Existe una notoria diferencia entre transición y sucesión y es que en el sistema político mexicano, tanto a nivel federal como a nivel estatal el fenómeno de la trascendencia sexenal es un virus que penetra en las entrañas del gobernante en turno, que lo enfrenta con su destino inminente de dejar el poder y el pensamiento vago de que las cosas no van a resultar mejores a como las había planeado, como si 6 años de administración no le fueran suficientes para dejar un legado.
Si en cualquier sistema político los mecanismos de transmisión del poder son fundamentales para garantizar su permanencia y estabilidad, en aquellos cuya institución principal encarna en un solo individuo, lo son con mayor razón. Tal es el caso de México, donde el ejercicio del poder se ha organizado en un sistema eminentemente presidencialista. El presidente de la República es el centro de las redes del poder y el origen de las decisiones políticas fundamentales; sus funciones y atribuciones rebasan con mucho las de cualquier otra instancia, tanto las definidas en la Constitución como las que con la práctica política ha generado y consolidado. De ahí que la transición de un presidente a otro suponga para el sistema en su conjunto una verdadera demostración de fuerza y estabilidad, aplicándose este concepto a los niveles estatales también.

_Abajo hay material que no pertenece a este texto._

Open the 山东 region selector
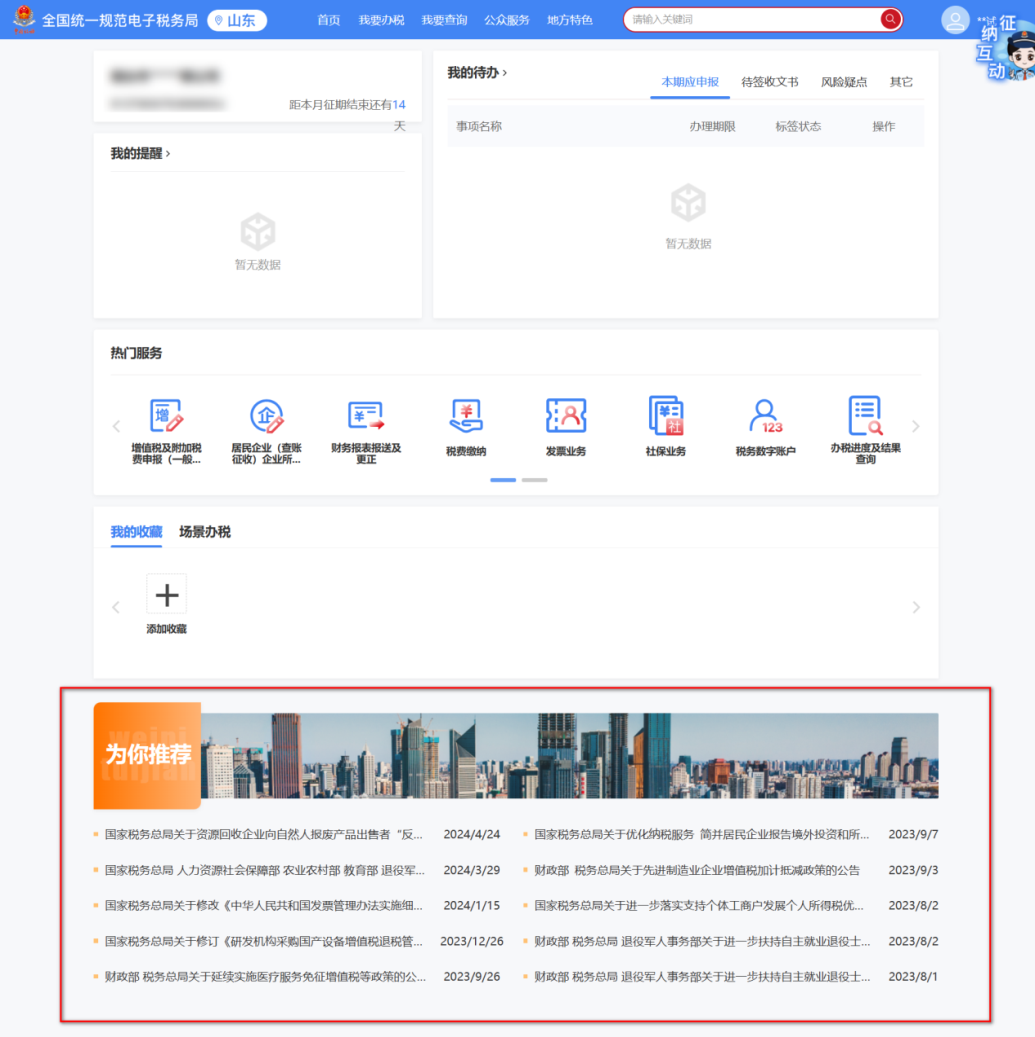The image size is (1035, 1037). click(x=236, y=20)
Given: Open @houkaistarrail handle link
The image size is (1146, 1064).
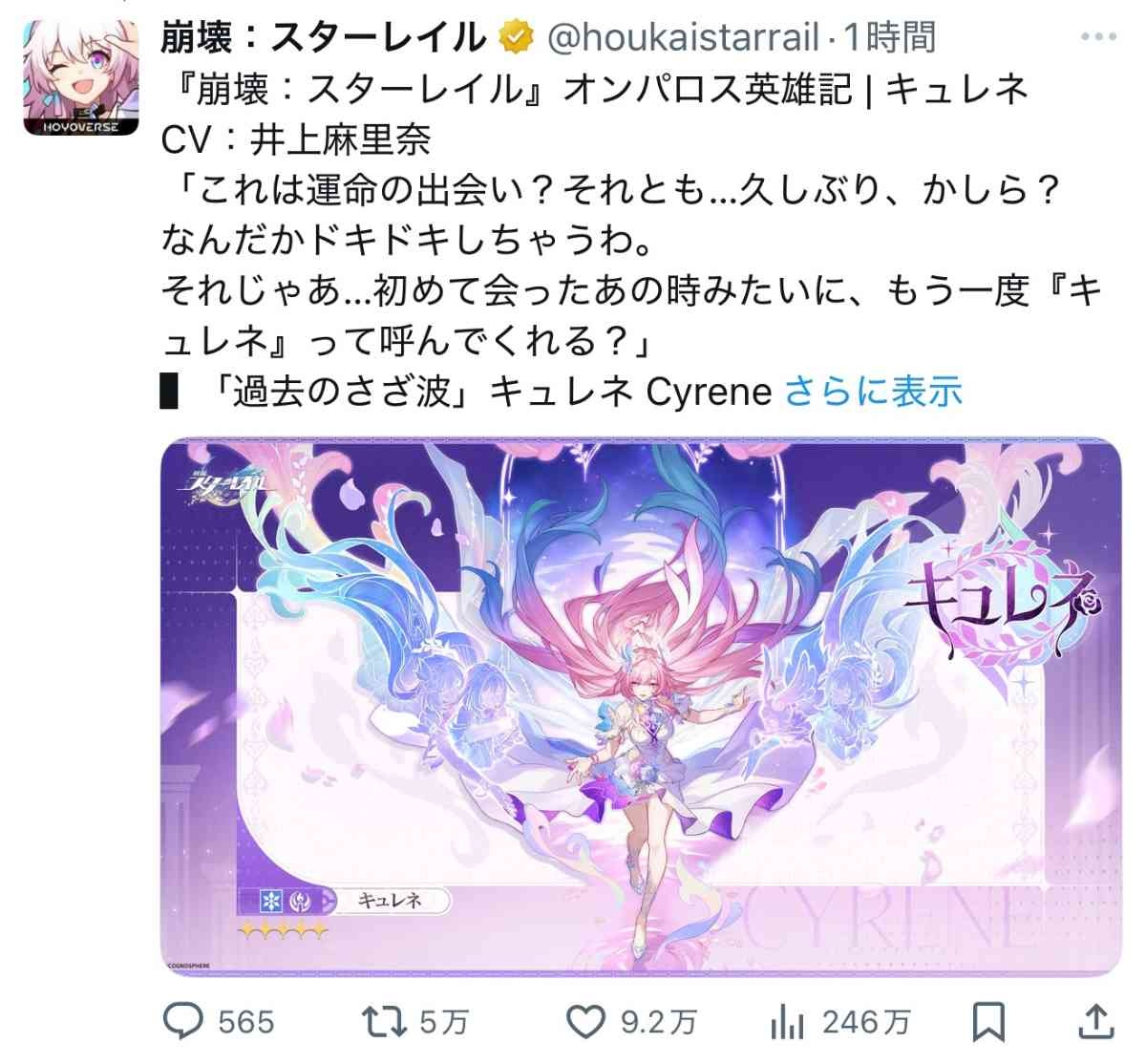Looking at the screenshot, I should point(683,37).
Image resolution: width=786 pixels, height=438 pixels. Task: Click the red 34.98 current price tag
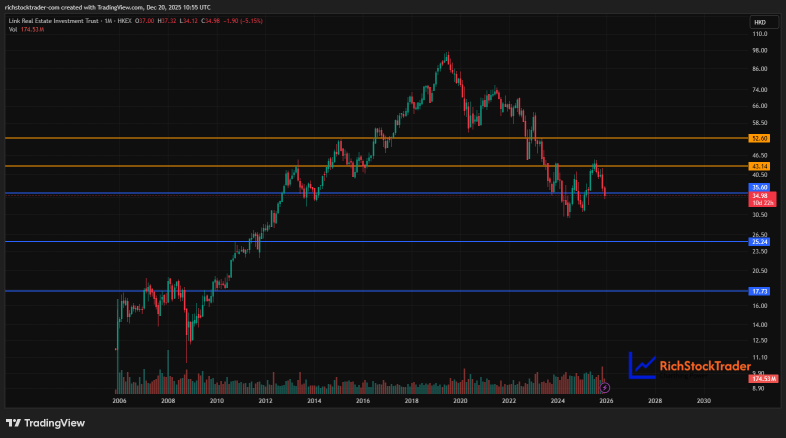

La inminente sucesión en Coahuila, dará pauta precisamente a ese ejercicio entre el legado y la designación y mostrará con la nominación de funcionarios del primer nivel de gobierno y de los organismos e instituciones autónomas, si se trata de una continuidad del ejercicio anterior o de un nuevo gobierno totalmente autónomo y dueño de sus decisiones y actos.
Podemos darnos cuenta del futuro en el desarrollo estatal a través de esas nominaciones, lo anterior debido a que, ante la nula ideología, que ha quedado atrás para siempre, lo que ha imperado es la imagen y sus slogans políticos.
En esta tierra no hay planes, sino negocios y eso queda claro. La ambición y la acumulación de riqueza personal se han convertido en fines de las administraciones, porque al fin de cuentas la consigna de Hank González es vigente: “Un político pobre, es un pobre político”, aunque hubo unos en esta tierra que se bañaron de oro y aseguraron por 3 generaciones su riqueza. Haya cosa.
A corto plazo a los coahuilenses se nos mostrarán los rostros y perfiles se conformaran al nuevo gobierno y entonces descubriremos la verdadera trama y la clase de ejercicio gubernamental que debemos esperar en el intento que pueda resultar en esperanza o desilusión. Hasta ese día entonces.